(THE INPUT)

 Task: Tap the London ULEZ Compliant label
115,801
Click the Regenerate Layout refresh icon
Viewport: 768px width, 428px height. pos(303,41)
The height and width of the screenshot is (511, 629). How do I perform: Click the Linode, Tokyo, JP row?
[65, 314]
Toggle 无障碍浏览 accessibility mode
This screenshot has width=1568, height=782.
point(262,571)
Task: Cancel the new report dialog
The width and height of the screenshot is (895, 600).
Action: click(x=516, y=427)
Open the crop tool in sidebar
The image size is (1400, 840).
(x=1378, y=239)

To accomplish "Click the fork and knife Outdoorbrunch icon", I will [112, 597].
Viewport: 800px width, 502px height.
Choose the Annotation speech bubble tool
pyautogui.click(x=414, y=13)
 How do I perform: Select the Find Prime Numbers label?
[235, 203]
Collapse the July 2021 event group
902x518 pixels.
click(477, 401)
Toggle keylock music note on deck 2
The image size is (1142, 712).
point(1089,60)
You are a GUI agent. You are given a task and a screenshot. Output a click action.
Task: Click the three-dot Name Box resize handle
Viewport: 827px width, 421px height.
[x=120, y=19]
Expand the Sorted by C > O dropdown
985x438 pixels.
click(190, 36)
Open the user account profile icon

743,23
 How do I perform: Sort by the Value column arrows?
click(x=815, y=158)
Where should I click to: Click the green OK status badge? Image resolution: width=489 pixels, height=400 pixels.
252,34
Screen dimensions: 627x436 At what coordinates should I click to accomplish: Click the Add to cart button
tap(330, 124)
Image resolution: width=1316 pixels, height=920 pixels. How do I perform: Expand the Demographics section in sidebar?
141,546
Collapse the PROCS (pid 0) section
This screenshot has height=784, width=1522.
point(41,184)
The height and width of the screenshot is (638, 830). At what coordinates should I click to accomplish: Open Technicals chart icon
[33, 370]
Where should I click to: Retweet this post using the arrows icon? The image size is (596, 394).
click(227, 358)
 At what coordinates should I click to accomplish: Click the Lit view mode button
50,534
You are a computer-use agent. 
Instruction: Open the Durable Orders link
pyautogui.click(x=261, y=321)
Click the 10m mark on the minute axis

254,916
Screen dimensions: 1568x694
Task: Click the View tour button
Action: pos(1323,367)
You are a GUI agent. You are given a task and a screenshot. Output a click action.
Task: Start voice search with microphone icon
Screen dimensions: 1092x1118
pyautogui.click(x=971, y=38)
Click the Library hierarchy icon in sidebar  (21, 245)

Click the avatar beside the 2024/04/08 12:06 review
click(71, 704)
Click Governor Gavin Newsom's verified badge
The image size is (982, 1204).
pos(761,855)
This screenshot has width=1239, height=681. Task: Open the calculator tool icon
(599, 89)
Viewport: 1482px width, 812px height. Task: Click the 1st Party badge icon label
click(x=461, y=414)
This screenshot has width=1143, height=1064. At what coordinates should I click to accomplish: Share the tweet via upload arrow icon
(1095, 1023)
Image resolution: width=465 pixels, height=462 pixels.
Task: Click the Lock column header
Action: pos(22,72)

(End THE INPUT)

■ WHAT TO DO:
Please set down each entry again, word for word.

■ TASK RESPONSE:
 Task: Tap the London ULEZ Compliant label
115,801
Click the Regenerate Layout refresh icon
Viewport: 768px width, 428px height. pos(303,41)
The height and width of the screenshot is (511, 629). How do I perform: Click the Linode, Tokyo, JP row?
[65, 314]
Toggle 无障碍浏览 accessibility mode
This screenshot has width=1568, height=782.
point(262,571)
Task: Cancel the new report dialog
The width and height of the screenshot is (895, 600).
Action: click(x=516, y=427)
Open the crop tool in sidebar
The image size is (1400, 840).
(x=1378, y=239)

To accomplish "Click the fork and knife Outdoorbrunch icon", I will [112, 597].
Viewport: 800px width, 502px height.
Choose the Annotation speech bubble tool
pyautogui.click(x=414, y=13)
 How do I perform: Select the Find Prime Numbers label?
[235, 203]
Collapse the July 2021 event group
902x518 pixels.
click(477, 401)
Toggle keylock music note on deck 2
The image size is (1142, 712).
point(1089,60)
You are a GUI agent. You are given a task and a screenshot. Output a click action.
Task: Click the three-dot Name Box resize handle
Viewport: 827px width, 421px height.
[x=120, y=19]
Expand the Sorted by C > O dropdown
985x438 pixels.
click(190, 36)
Open the user account profile icon

743,23
 How do I perform: Sort by the Value column arrows?
click(x=815, y=158)
Where should I click to: Click the green OK status badge? Image resolution: width=489 pixels, height=400 pixels.
252,34
Screen dimensions: 627x436 At what coordinates should I click to accomplish: Click the Add to cart button
tap(330, 124)
Image resolution: width=1316 pixels, height=920 pixels. How do I perform: Expand the Demographics section in sidebar?
141,546
Collapse the PROCS (pid 0) section
This screenshot has height=784, width=1522.
point(41,184)
The height and width of the screenshot is (638, 830). At what coordinates should I click to accomplish: Open Technicals chart icon
[33, 370]
Where should I click to: Retweet this post using the arrows icon? The image size is (596, 394).
click(227, 358)
 At what coordinates should I click to accomplish: Click the Lit view mode button
50,534
You are a computer-use agent. 
Instruction: Open the Durable Orders link
pyautogui.click(x=261, y=321)
Click the 10m mark on the minute axis

254,916
Screen dimensions: 1568x694
Task: Click the View tour button
Action: pos(1323,367)
You are a GUI agent. You are given a task and a screenshot. Output a click action.
Task: Start voice search with microphone icon
Screen dimensions: 1092x1118
pyautogui.click(x=971, y=38)
Click the Library hierarchy icon in sidebar  (21, 245)

Click the avatar beside the 2024/04/08 12:06 review
click(71, 704)
Click Governor Gavin Newsom's verified badge
The image size is (982, 1204).
pos(761,855)
This screenshot has width=1239, height=681. Task: Open the calculator tool icon
(599, 89)
Viewport: 1482px width, 812px height. Task: Click the 1st Party badge icon label
click(x=461, y=414)
This screenshot has width=1143, height=1064. At what coordinates should I click to accomplish: Share the tweet via upload arrow icon
(1095, 1023)
Image resolution: width=465 pixels, height=462 pixels.
Task: Click the Lock column header
Action: pos(22,72)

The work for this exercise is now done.